▶ _Supplied records_:
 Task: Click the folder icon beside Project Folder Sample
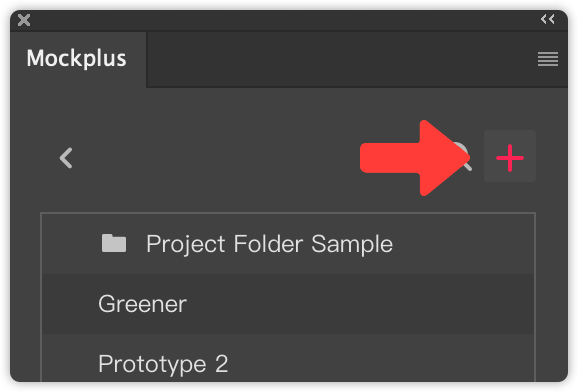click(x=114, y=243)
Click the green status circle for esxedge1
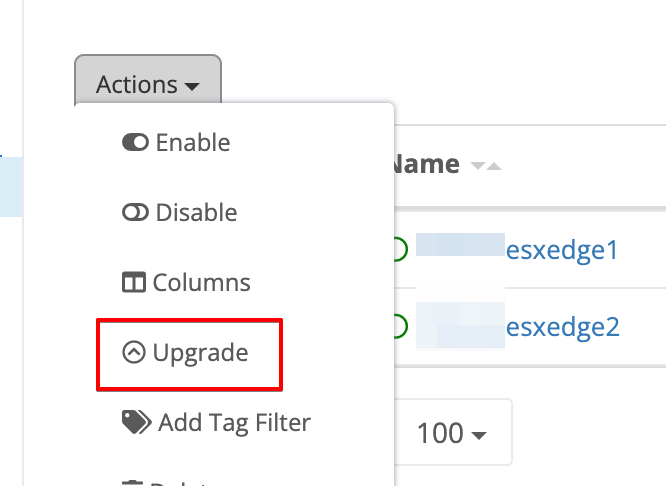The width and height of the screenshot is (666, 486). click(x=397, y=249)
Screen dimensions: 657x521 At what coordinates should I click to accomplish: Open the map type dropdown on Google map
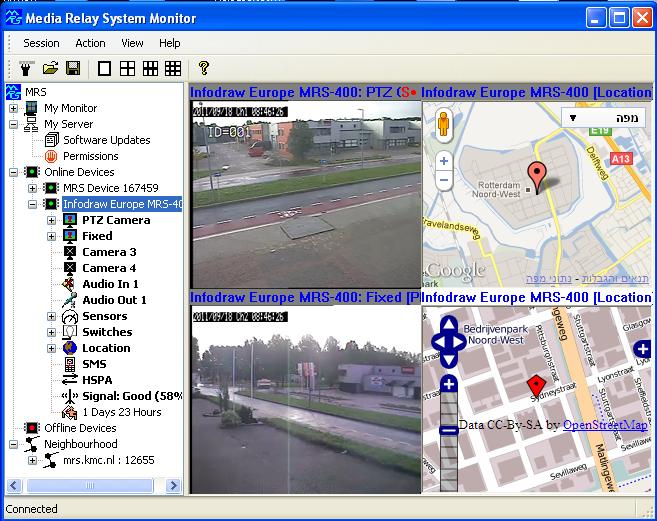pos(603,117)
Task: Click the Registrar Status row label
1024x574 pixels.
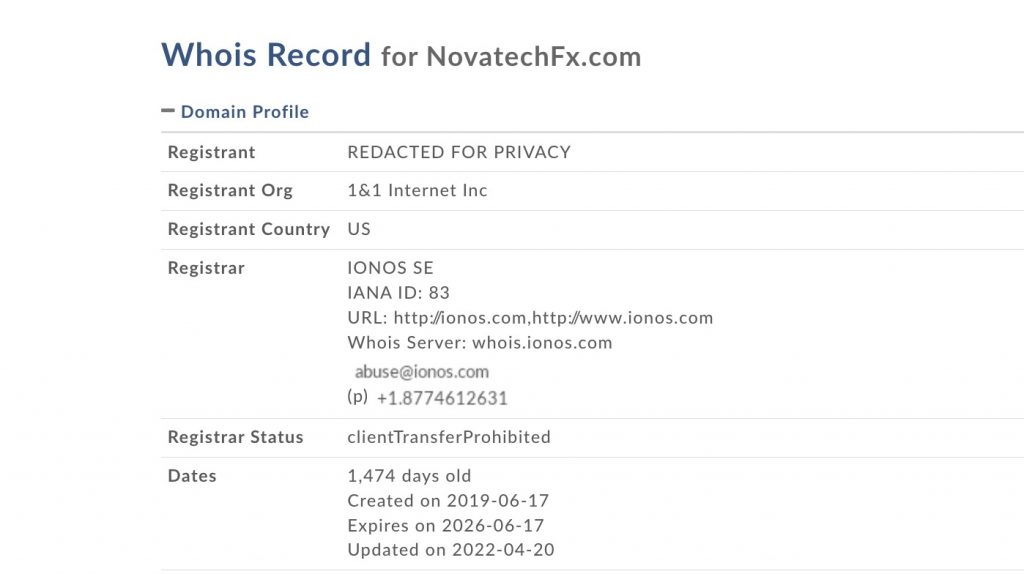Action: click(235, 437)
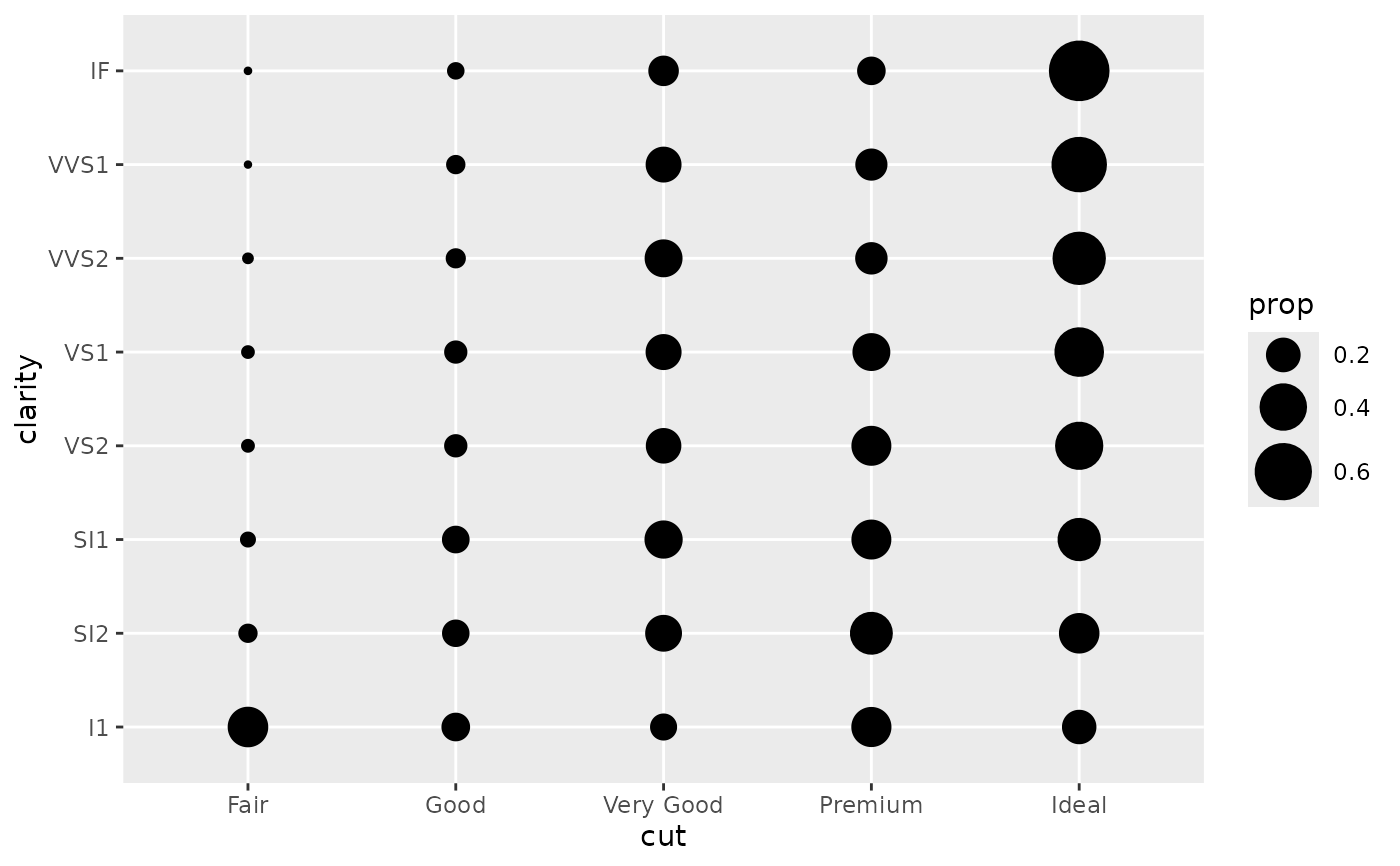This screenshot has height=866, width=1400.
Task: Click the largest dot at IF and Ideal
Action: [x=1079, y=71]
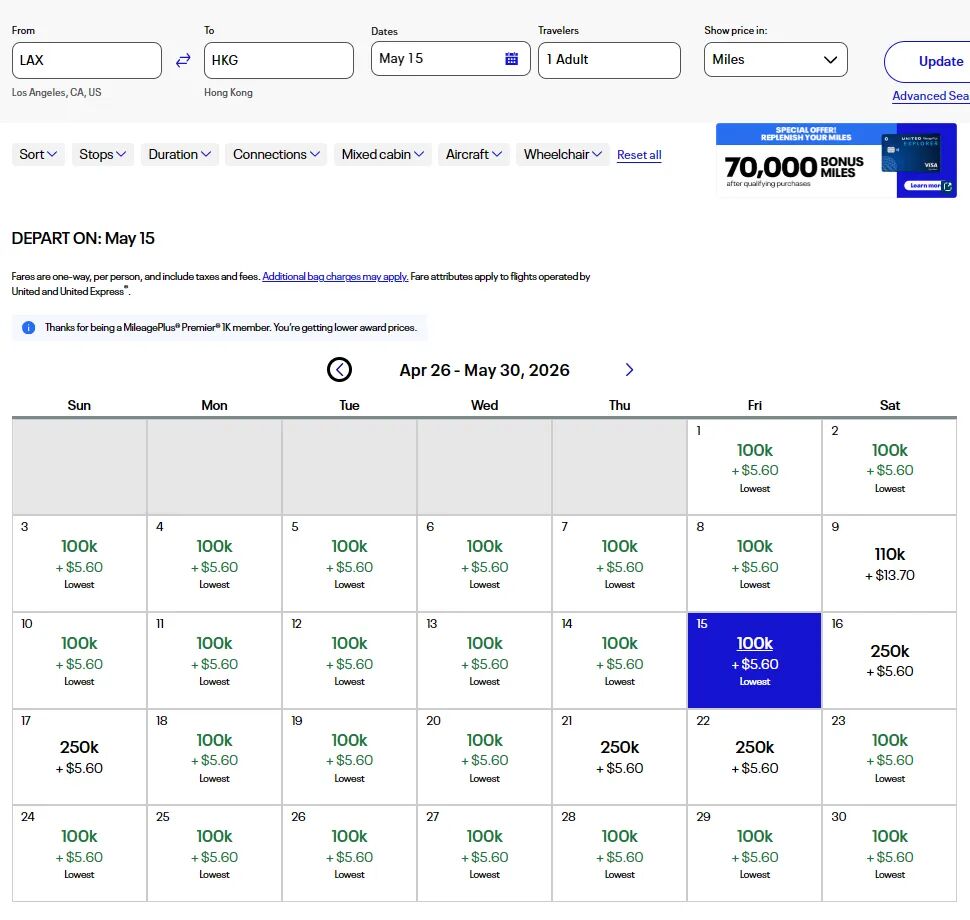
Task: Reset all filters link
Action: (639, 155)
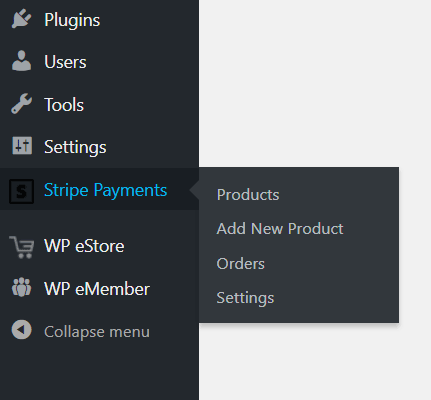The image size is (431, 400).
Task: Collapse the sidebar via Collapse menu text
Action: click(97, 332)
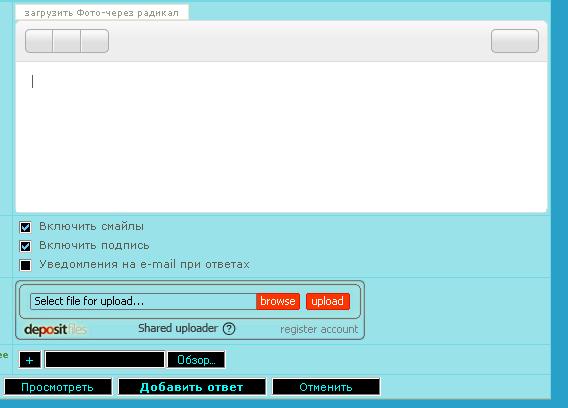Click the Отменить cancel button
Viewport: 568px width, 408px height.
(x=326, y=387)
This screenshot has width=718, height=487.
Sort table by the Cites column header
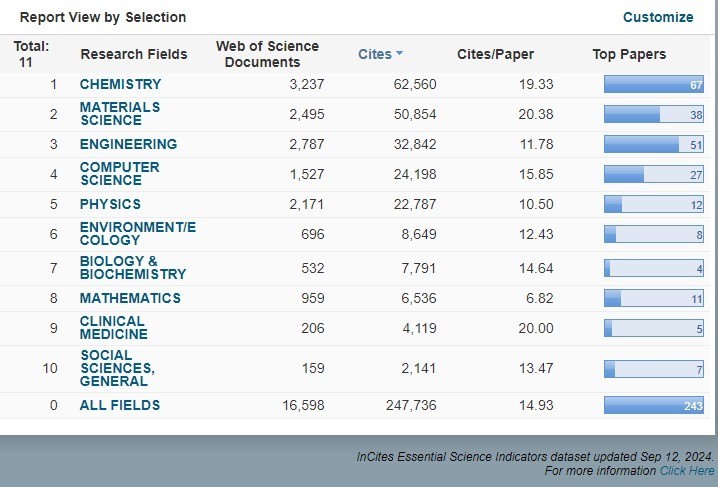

▶ _Goal of the exercise_:
Please repeat the whole listing above, switching "Registrar Status" to "Enrollment Status" and changing nothing else. Leave the pictures out of your answer.

▶ _Reply to the exercise_:
 Task: Click the folder icon beside Project Folder Sample
click(x=114, y=243)
Click the green status circle for esxedge1
The width and height of the screenshot is (666, 486). click(x=397, y=249)
Screen dimensions: 657x521 At what coordinates should I click to accomplish: Open the map type dropdown on Google map
pos(603,117)
Task: Click the Enrollment Status row label
1024x574 pixels.
Action: click(235, 437)
This screenshot has height=866, width=1400.
Task: Click the largest dot at IF and Ideal
Action: [x=1079, y=71]
Task: Reset all filters link
Action: (639, 155)
The image size is (431, 400).
Task: Collapse the sidebar via Collapse menu text
Action: click(97, 332)
Click the Отменить cancel button
Viewport: 568px width, 408px height.
(x=326, y=387)
This screenshot has width=718, height=487.
Sort table by the Cites column header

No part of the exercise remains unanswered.